The second term is 0 since dA/dx = 0 at equilibrium. If we truncate all the other terms, clearly we see that P will be a Gaussian distribution with mean of $$x_{0}$$ and standard deviation of

$$\sqrt {\frac {K T} {(\frac {\partial^2 A} {\partial x^2})_{x = x_{0}}}}$$

What is the justification for truncating this series? This is justified if (x - x0) is small. But why will it be small for big N?

 

[mathman]

I am not familiar with the details of the physics. However such truncation would be based on the assumption |x-x₀| is small.

 

[astrokreng]

The truncation of the Taylor series is justified because in most thermodynamic systems, the fluctuations in the variable x are small compared to its equilibrium value x0. This is because as the system size (represented by N) increases, the fluctuations in x become smaller due to the law of large numbers. As N increases, the probability distribution becomes more sharply peaked around its mean value x0, making the higher order terms in the Taylor series negligible.
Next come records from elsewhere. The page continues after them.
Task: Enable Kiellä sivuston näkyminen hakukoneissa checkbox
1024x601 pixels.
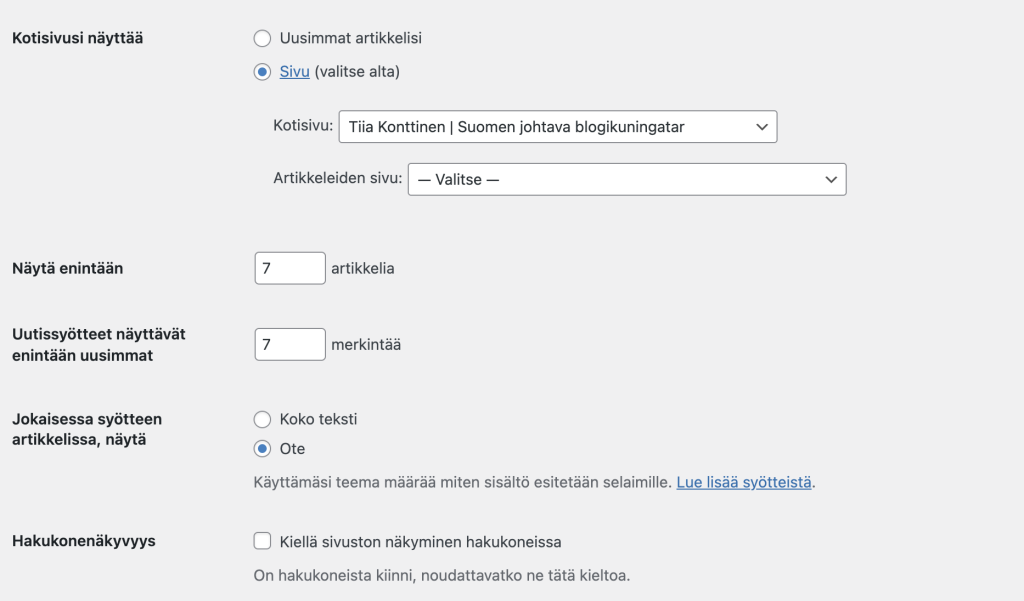Action: coord(262,541)
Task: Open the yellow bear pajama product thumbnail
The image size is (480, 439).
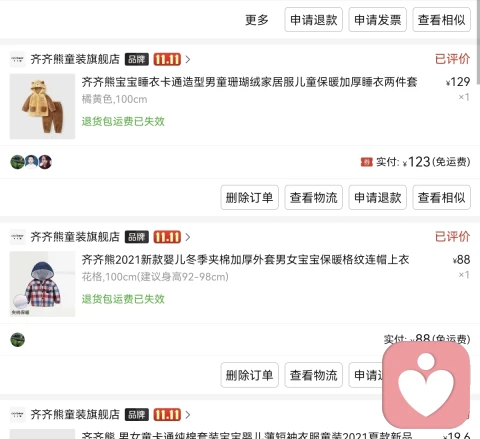Action: pyautogui.click(x=42, y=106)
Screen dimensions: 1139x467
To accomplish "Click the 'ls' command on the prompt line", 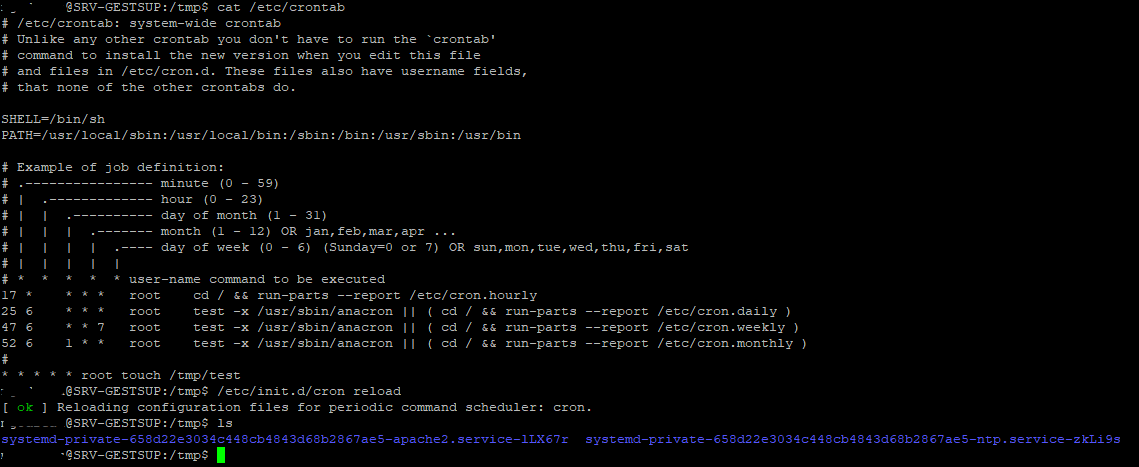I will tap(224, 423).
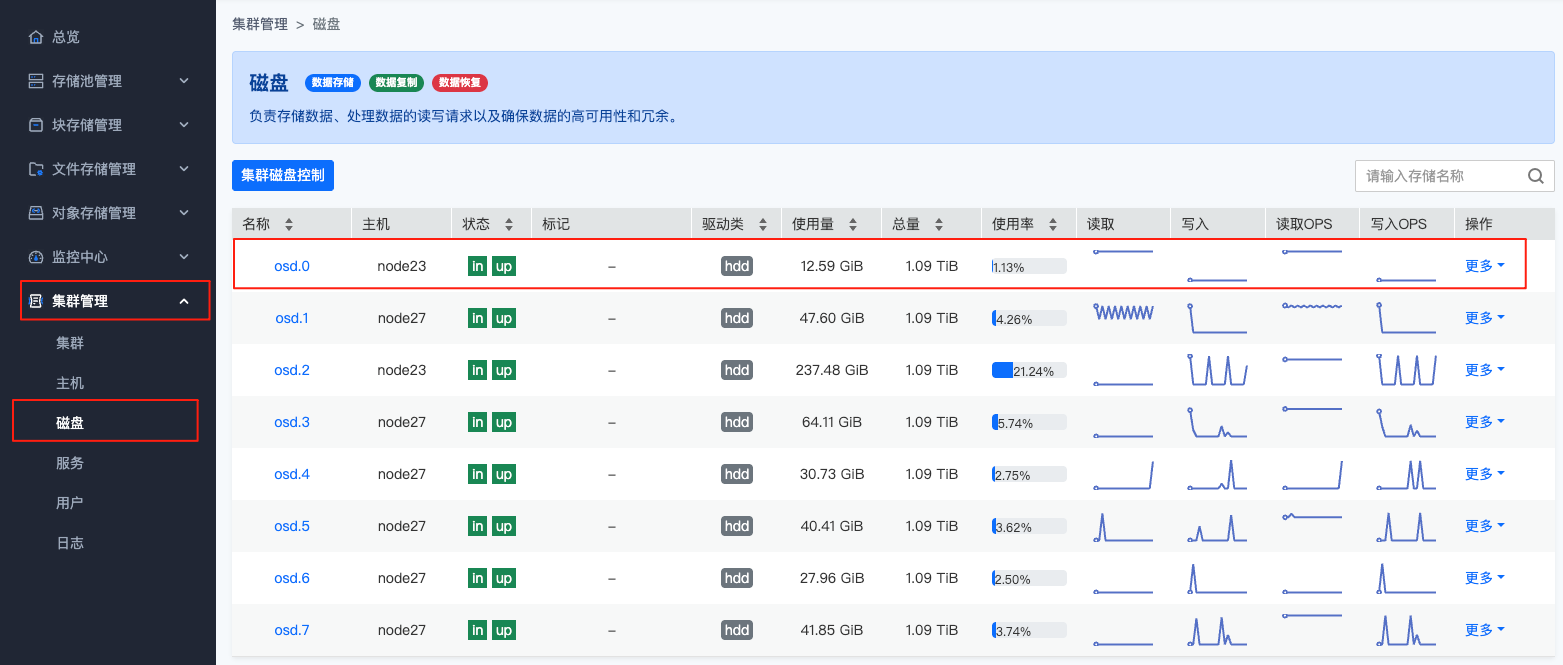The image size is (1563, 665).
Task: Click the 监控中心 dashboard icon
Action: point(36,257)
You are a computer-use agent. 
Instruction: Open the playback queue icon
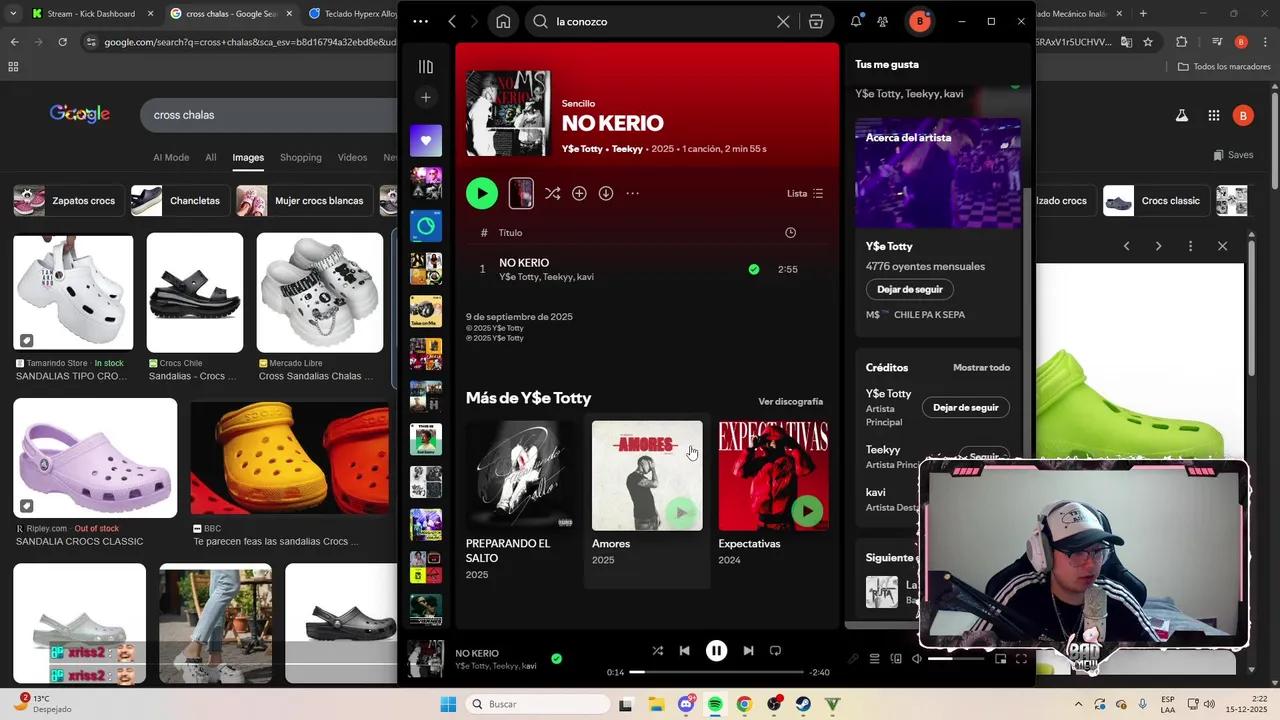pyautogui.click(x=874, y=658)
Moreover, the Gaussian distribution is a natural result of the central limit theorem, which states that the sum of a large number of independent random variables will tend towards a Gaussian distribution, regardless of the underlying probability distribution of the individual variables. In the case of thermodynamic systems, the random variables can be thought of as the microscopic states of the system, which contribute to the overall macroscopic behavior. As the number of these microscopic states (represented by N) increases, the resulting distribution will tend towards a Gaussian shape.

In summary, the Gaussian distribution for thermodynamic variables is a result of the law of large numbers and the central limit theorem, both of which are applicable in the case of large N. Therefore, it is expected that the probability distribution for thermodynamic variables will tend towards a Gaussian shape.